→ Task to carry out
Could you reproduce all of the entries below without a single change?

→ Data shown
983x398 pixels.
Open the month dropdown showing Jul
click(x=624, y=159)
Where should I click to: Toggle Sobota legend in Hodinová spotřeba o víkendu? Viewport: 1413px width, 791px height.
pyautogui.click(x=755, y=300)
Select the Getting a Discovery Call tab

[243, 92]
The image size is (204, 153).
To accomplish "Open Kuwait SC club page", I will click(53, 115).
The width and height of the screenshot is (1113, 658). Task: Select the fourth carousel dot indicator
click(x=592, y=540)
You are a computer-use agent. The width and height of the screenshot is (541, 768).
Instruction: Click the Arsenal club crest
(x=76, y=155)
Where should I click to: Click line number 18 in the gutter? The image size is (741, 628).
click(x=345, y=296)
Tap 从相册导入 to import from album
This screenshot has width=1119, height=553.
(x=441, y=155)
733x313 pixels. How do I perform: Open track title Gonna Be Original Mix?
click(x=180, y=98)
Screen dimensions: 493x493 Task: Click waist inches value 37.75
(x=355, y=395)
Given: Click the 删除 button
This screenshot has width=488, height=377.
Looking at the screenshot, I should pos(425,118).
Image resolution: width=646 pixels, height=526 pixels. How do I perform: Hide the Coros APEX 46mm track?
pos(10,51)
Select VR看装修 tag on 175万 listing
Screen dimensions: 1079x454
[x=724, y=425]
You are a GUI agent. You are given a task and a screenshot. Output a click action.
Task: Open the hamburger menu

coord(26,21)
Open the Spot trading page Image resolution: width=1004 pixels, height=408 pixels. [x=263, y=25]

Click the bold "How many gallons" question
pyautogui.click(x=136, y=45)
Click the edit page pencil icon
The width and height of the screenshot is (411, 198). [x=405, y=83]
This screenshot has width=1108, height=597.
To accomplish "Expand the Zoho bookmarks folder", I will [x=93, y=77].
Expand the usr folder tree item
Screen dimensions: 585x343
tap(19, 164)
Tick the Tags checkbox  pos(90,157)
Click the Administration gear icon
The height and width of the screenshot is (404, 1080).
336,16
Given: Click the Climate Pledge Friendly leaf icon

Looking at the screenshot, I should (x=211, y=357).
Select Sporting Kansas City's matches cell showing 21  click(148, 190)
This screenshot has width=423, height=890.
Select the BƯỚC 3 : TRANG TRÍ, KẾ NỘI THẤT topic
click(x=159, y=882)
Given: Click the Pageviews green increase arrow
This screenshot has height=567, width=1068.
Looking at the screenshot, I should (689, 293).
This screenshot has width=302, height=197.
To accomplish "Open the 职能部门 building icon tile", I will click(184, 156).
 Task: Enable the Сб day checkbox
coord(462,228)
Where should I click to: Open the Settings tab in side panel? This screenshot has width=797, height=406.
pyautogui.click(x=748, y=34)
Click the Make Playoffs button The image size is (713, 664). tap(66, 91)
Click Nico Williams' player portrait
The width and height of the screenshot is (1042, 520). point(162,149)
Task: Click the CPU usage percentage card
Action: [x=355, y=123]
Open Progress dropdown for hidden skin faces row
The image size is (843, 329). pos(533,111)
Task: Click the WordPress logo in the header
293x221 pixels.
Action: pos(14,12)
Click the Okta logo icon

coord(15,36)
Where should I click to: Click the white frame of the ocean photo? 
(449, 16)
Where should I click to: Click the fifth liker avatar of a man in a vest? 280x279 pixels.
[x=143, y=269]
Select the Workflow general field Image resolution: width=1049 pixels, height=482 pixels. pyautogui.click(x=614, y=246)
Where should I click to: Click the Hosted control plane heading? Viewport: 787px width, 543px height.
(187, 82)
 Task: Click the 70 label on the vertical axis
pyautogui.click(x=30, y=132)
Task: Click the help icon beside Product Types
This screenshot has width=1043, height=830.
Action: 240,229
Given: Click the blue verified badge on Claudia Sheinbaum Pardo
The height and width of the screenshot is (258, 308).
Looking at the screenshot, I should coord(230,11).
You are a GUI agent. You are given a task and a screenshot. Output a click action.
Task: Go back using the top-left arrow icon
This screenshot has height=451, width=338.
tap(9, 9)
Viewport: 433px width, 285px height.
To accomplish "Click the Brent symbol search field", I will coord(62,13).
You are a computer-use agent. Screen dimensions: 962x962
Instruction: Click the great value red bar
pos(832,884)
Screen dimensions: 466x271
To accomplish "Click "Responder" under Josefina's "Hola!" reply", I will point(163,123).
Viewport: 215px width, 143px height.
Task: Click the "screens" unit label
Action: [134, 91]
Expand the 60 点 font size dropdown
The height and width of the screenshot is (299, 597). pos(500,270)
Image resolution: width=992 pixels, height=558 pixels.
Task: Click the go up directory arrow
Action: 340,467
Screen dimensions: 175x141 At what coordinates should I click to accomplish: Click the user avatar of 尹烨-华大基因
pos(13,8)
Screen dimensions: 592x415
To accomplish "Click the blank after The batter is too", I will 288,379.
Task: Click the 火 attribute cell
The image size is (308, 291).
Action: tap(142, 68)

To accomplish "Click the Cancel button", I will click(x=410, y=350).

→ Result for this exercise
983x398 pixels.
Open the month dropdown showing Jul
click(x=624, y=159)
Where should I click to: Toggle Sobota legend in Hodinová spotřeba o víkendu? Viewport: 1413px width, 791px height.
pyautogui.click(x=755, y=300)
Select the Getting a Discovery Call tab

[243, 92]
The image size is (204, 153).
To accomplish "Open Kuwait SC club page", I will click(53, 115).
The width and height of the screenshot is (1113, 658). Task: Select the fourth carousel dot indicator
click(x=592, y=540)
You are a computer-use agent. The width and height of the screenshot is (541, 768).
Instruction: Click the Arsenal club crest
(x=76, y=155)
Where should I click to: Click line number 18 in the gutter? The image size is (741, 628).
click(x=345, y=296)
Tap 从相册导入 to import from album
This screenshot has width=1119, height=553.
(x=441, y=155)
733x313 pixels. How do I perform: Open track title Gonna Be Original Mix?
click(x=180, y=98)
Screen dimensions: 493x493 Task: Click waist inches value 37.75
(x=355, y=395)
Given: Click the 删除 button
This screenshot has width=488, height=377.
Looking at the screenshot, I should pos(425,118).
Image resolution: width=646 pixels, height=526 pixels. How do I perform: Hide the Coros APEX 46mm track?
pos(10,51)
Select VR看装修 tag on 175万 listing
Screen dimensions: 1079x454
[x=724, y=425]
You are a GUI agent. You are given a task and a screenshot. Output a click action.
Task: Open the hamburger menu

coord(26,21)
Open the Spot trading page Image resolution: width=1004 pixels, height=408 pixels. [x=263, y=25]

Click the bold "How many gallons" question
pyautogui.click(x=136, y=45)
Click the edit page pencil icon
The width and height of the screenshot is (411, 198). [x=405, y=83]
This screenshot has width=1108, height=597.
To accomplish "Expand the Zoho bookmarks folder", I will [x=93, y=77].
Expand the usr folder tree item
Screen dimensions: 585x343
tap(19, 164)
Tick the Tags checkbox  pos(90,157)
Click the Administration gear icon
The height and width of the screenshot is (404, 1080).
336,16
Given: Click the Climate Pledge Friendly leaf icon

Looking at the screenshot, I should (x=211, y=357).
Select Sporting Kansas City's matches cell showing 21  click(148, 190)
This screenshot has width=423, height=890.
Select the BƯỚC 3 : TRANG TRÍ, KẾ NỘI THẤT topic
click(x=159, y=882)
Given: Click the Pageviews green increase arrow
This screenshot has height=567, width=1068.
Looking at the screenshot, I should (689, 293).
This screenshot has width=302, height=197.
To accomplish "Open the 职能部门 building icon tile", I will click(184, 156).
 Task: Enable the Сб day checkbox
coord(462,228)
Where should I click to: Open the Settings tab in side panel? This screenshot has width=797, height=406.
pyautogui.click(x=748, y=34)
Click the Make Playoffs button The image size is (713, 664). tap(66, 91)
Click Nico Williams' player portrait
The width and height of the screenshot is (1042, 520). point(162,149)
Task: Click the CPU usage percentage card
Action: [x=355, y=123]
Open Progress dropdown for hidden skin faces row
The image size is (843, 329). pos(533,111)
Task: Click the WordPress logo in the header
293x221 pixels.
Action: pos(14,12)
Click the Okta logo icon

coord(15,36)
Where should I click to: Click the white frame of the ocean photo? 
(449, 16)
Where should I click to: Click the fifth liker avatar of a man in a vest? 280x279 pixels.
[x=143, y=269]
Select the Workflow general field Image resolution: width=1049 pixels, height=482 pixels. pyautogui.click(x=614, y=246)
Where should I click to: Click the Hosted control plane heading? Viewport: 787px width, 543px height.
(187, 82)
 Task: Click the 70 label on the vertical axis
pyautogui.click(x=30, y=132)
Task: Click the help icon beside Product Types
This screenshot has width=1043, height=830.
Action: 240,229
Given: Click the blue verified badge on Claudia Sheinbaum Pardo
The height and width of the screenshot is (258, 308).
Looking at the screenshot, I should coord(230,11).
You are a GUI agent. You are given a task and a screenshot. Output a click action.
Task: Go back using the top-left arrow icon
This screenshot has height=451, width=338.
tap(9, 9)
Viewport: 433px width, 285px height.
To accomplish "Click the Brent symbol search field", I will coord(62,13).
You are a computer-use agent. Screen dimensions: 962x962
Instruction: Click the great value red bar
pos(832,884)
Screen dimensions: 466x271
To accomplish "Click "Responder" under Josefina's "Hola!" reply", I will point(163,123).
Viewport: 215px width, 143px height.
Task: Click the "screens" unit label
Action: [134, 91]
Expand the 60 点 font size dropdown
The height and width of the screenshot is (299, 597). pos(500,270)
Image resolution: width=992 pixels, height=558 pixels.
Task: Click the go up directory arrow
Action: 340,467
Screen dimensions: 175x141 At what coordinates should I click to accomplish: Click the user avatar of 尹烨-华大基因
pos(13,8)
Screen dimensions: 592x415
To accomplish "Click the blank after The batter is too", I will 288,379.
Task: Click the 火 attribute cell
The image size is (308, 291).
Action: tap(142, 68)

To accomplish "Click the Cancel button", I will click(x=410, y=350).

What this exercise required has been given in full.